(WHAT IS BEING ASKED):
Please state how many lines of the records hold the string "computer", giving nothing but the number.

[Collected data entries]

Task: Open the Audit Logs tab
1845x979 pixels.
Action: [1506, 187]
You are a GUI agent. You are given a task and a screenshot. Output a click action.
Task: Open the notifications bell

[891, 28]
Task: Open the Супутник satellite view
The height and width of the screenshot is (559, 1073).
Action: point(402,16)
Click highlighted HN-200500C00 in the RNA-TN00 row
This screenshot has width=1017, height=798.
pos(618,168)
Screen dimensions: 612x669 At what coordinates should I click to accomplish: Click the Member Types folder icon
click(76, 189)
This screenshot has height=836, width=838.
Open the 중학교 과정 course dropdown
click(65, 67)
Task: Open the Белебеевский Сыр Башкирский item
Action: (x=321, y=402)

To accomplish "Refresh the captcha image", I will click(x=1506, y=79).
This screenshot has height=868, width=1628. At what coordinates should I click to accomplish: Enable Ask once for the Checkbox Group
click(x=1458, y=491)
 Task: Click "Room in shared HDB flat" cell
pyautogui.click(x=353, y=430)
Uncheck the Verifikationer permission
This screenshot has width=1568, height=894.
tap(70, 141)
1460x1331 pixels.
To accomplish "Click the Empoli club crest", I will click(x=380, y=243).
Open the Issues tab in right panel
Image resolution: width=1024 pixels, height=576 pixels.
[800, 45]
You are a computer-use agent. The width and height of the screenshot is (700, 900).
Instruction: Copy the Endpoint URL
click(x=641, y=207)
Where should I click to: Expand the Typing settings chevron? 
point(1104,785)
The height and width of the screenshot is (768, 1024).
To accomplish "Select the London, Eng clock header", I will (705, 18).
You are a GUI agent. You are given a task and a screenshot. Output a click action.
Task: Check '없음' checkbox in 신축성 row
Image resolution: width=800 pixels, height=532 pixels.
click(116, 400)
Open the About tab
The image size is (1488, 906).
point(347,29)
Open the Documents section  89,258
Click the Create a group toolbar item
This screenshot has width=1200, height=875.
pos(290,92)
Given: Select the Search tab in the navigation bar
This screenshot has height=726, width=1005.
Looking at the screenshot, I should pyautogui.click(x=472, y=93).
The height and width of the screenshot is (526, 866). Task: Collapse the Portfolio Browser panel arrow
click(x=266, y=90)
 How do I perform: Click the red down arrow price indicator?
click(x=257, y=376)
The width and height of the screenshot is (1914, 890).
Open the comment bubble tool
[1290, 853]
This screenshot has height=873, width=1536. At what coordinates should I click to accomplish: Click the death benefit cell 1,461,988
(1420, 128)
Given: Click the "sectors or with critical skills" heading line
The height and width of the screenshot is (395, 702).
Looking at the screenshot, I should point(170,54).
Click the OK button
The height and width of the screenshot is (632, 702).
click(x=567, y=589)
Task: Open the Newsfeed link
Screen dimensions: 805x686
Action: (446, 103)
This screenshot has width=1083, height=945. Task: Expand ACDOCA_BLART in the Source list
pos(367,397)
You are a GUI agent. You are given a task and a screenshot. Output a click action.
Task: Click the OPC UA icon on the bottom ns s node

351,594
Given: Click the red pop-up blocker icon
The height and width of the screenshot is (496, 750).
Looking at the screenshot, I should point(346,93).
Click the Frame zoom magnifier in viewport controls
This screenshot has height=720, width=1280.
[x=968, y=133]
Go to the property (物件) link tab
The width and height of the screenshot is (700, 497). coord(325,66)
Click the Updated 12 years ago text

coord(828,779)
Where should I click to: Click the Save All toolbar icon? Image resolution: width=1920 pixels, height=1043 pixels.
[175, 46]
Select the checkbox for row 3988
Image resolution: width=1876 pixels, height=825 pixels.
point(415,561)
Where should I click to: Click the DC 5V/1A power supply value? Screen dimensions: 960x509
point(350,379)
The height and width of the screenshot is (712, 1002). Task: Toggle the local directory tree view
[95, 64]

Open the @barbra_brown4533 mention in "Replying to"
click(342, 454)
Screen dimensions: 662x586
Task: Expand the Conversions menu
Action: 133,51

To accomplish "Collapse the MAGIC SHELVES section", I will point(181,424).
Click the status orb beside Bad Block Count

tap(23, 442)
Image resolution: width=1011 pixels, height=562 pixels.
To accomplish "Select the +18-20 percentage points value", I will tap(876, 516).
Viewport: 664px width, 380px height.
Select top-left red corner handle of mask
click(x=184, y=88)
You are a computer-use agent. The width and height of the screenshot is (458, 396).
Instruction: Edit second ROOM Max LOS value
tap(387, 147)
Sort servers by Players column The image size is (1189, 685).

(TASK SOLUTION):
2